Implementation:Vllm project Vllm CPU Types Scalar
| Knowledge Sources | |
|---|---|
| Domains | CPU_Inference, Portability |
| Last Updated | 2026-02-08 00:00 GMT |
Overview
Provides scalar (non-SIMD) fallback implementations of vector types for platforms without hardware SIMD support, maintaining API compatibility with the vectorized backends.
Description
This header implements the same vector type interfaces (FP16Vec8, FP16Vec16, BF16Vec8, BF16Vec16, BF16Vec32, FP32Vec4, FP32Vec8, FP32Vec16) as the SIMD-optimized headers but uses plain C arrays and scalar loop-based arithmetic. Each struct stores its elements in fixed-size arrays (e.g., f16x8_t, f32x16_t) and provides load, save, and arithmetic operations via element-wise scalar loops with compile-time unrolling.
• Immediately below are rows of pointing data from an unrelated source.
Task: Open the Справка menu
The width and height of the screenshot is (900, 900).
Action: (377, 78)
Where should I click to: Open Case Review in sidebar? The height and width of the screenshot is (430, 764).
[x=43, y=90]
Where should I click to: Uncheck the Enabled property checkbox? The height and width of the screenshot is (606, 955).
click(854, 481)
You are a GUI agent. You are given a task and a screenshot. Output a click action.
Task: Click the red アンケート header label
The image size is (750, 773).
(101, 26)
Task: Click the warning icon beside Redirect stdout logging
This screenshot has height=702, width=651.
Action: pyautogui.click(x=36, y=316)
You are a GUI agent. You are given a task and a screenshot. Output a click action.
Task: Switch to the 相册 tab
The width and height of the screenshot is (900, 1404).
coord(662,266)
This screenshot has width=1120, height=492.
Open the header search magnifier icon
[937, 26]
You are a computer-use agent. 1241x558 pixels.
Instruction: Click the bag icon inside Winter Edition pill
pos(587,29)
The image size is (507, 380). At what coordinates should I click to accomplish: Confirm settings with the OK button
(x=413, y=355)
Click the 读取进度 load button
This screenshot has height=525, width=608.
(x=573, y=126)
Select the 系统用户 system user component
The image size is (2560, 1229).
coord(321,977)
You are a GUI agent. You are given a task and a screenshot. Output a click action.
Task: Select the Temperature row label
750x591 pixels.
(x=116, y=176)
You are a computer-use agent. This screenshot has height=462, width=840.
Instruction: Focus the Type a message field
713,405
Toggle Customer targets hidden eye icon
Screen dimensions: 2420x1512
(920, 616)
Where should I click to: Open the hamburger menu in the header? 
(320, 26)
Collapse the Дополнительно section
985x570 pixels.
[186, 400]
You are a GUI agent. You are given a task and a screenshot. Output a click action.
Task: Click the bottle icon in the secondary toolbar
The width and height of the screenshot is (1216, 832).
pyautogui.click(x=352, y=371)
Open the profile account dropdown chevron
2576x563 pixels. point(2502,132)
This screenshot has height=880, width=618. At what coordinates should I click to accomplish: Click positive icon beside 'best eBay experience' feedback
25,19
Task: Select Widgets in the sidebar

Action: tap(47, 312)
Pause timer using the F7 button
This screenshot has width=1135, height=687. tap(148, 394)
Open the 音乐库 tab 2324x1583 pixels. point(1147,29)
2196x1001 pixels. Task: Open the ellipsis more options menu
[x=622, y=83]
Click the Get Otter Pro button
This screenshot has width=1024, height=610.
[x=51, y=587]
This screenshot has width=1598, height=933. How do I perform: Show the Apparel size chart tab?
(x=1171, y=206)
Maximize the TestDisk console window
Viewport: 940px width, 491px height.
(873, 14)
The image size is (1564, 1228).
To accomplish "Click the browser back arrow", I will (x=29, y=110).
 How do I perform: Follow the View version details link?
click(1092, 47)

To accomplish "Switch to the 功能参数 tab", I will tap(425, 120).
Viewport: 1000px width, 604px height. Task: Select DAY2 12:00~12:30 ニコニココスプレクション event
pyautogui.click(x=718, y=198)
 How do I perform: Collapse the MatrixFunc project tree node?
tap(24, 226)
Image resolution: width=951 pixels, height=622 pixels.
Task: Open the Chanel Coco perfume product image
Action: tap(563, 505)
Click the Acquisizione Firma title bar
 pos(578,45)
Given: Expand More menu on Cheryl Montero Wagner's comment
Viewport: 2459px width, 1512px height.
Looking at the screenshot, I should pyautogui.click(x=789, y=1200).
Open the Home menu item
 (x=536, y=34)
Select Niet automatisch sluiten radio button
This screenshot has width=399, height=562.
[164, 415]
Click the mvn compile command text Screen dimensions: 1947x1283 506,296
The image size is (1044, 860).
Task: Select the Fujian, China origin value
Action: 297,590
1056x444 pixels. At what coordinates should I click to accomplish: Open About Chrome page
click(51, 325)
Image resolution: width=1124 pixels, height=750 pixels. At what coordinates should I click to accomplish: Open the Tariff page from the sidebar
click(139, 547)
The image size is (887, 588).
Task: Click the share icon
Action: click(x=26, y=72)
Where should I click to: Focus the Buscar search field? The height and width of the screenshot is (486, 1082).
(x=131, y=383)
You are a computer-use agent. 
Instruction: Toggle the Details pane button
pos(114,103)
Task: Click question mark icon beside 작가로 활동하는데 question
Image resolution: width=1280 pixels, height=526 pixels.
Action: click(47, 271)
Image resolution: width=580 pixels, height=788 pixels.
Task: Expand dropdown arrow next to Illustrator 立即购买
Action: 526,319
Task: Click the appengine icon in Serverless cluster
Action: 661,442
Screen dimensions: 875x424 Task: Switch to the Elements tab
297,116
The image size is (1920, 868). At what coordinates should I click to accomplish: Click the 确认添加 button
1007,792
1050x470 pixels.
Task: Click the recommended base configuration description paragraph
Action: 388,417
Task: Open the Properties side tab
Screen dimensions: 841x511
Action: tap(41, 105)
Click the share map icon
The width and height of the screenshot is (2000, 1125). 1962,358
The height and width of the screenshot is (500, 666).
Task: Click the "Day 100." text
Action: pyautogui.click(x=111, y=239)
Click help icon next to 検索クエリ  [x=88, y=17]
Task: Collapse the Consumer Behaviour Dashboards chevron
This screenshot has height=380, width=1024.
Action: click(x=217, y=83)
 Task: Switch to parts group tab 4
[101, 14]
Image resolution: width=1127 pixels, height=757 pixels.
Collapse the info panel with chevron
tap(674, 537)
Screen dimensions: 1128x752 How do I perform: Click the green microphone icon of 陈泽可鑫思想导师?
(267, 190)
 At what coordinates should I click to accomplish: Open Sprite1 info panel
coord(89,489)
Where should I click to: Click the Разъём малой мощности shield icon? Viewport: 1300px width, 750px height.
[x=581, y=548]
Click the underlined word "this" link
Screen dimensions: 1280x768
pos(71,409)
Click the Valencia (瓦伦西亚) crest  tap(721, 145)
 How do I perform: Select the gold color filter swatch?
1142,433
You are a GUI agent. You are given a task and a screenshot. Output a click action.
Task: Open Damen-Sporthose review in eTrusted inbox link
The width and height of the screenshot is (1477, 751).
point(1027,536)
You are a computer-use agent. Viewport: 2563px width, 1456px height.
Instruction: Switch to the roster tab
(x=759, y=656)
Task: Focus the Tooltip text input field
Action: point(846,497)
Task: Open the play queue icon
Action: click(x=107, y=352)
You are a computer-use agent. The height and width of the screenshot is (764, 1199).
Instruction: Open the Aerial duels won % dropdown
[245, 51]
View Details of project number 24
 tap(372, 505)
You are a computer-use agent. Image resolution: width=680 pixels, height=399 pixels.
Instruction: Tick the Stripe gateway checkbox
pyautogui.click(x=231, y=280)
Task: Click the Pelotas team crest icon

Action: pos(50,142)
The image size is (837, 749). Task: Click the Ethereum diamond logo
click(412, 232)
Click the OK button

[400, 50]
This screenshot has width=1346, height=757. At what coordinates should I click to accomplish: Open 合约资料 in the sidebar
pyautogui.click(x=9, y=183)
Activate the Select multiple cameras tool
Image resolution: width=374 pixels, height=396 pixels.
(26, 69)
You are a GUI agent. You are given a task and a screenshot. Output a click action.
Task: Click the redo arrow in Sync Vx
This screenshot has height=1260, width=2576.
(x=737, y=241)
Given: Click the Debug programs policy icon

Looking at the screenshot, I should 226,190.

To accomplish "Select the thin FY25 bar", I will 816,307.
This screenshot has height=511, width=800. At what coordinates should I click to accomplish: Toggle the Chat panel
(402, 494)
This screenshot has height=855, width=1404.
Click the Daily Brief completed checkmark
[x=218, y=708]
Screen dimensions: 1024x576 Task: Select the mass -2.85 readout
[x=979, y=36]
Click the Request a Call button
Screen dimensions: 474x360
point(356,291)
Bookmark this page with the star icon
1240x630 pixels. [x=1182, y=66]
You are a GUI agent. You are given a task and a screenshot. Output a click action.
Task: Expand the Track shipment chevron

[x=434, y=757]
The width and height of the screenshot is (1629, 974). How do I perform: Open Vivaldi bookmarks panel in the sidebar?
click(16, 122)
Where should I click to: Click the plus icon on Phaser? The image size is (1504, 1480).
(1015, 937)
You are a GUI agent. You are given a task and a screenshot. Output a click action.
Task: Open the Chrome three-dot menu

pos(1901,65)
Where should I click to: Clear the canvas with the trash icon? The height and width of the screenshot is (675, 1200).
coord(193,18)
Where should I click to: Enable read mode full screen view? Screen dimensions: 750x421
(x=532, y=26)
It includes software float16/bfloat16 conversion routines from float_convert.hpp.
Usage
This header is selected at compile time when no supported SIMD instruction set is available on the target platform. It ensures that vLLM can compile and run on any CPU architecture, albeit with reduced performance compared to SIMD-optimized paths.
Code Reference
Source Location
- Repository: vllm
- File: csrc/cpu/cpu_types_scalar.hpp
- Lines: 1-465
Signature
namespace vec_op {
struct FP16Vec8 : public Vec<FP16Vec8> {
constexpr static int VEC_ELEM_NUM = 8;
f16x8_t reg;
explicit FP16Vec8(const void* ptr);
explicit FP16Vec8(const FP32Vec8&);
void save(void* ptr) const;
};
struct BF16Vec16 : public Vec<BF16Vec16> {
constexpr static int VEC_ELEM_NUM = 16;
f16x16_t reg;
explicit BF16Vec16(const void* ptr);
explicit BF16Vec16(const FP32Vec16&);
void save(void* ptr) const;
void save(void* ptr, const int elem_num) const;
};
struct FP32Vec16 : public Vec<FP32Vec16> {
constexpr static int VEC_ELEM_NUM = 16;
f32x16_t reg;
explicit FP32Vec16(const void* ptr);
explicit FP32Vec16(float v);
FP32Vec16 operator*(const FP32Vec16&) const;
FP32Vec16 operator+(const FP32Vec16&) const;
FP32Vec16 operator-(const FP32Vec16&) const;
};
} // namespace vec_op
Import
#include "cpu/cpu_types_scalar.hpp"
I/O Contract
Inputs
| Name | Type | Required | Description |
|---|---|---|---|
| ptr | const void* | Yes | Pointer to source data for vector load operations |
| v | float | No | Scalar value to broadcast across all vector elements |
| elem_num | int | No | Number of elements for partial save operations |
Outputs
| Name | Type | Description |
|---|---|---|
| Vector struct | FP32Vec16, BF16Vec16, etc. | Scalar-emulated vector containing computed elements in a fixed-size array |
Usage Examples
// Load 16 floats from memory using scalar fallback
vec_op::FP32Vec16 vec(input_ptr);
// Scalar element-wise multiply
vec_op::FP32Vec16 result = vec * scale_vec;
// Convert FP32 to BF16 (scalar conversion) and save
vec_op::BF16Vec16 bf16_result(result);
bf16_result.save(output_ptr);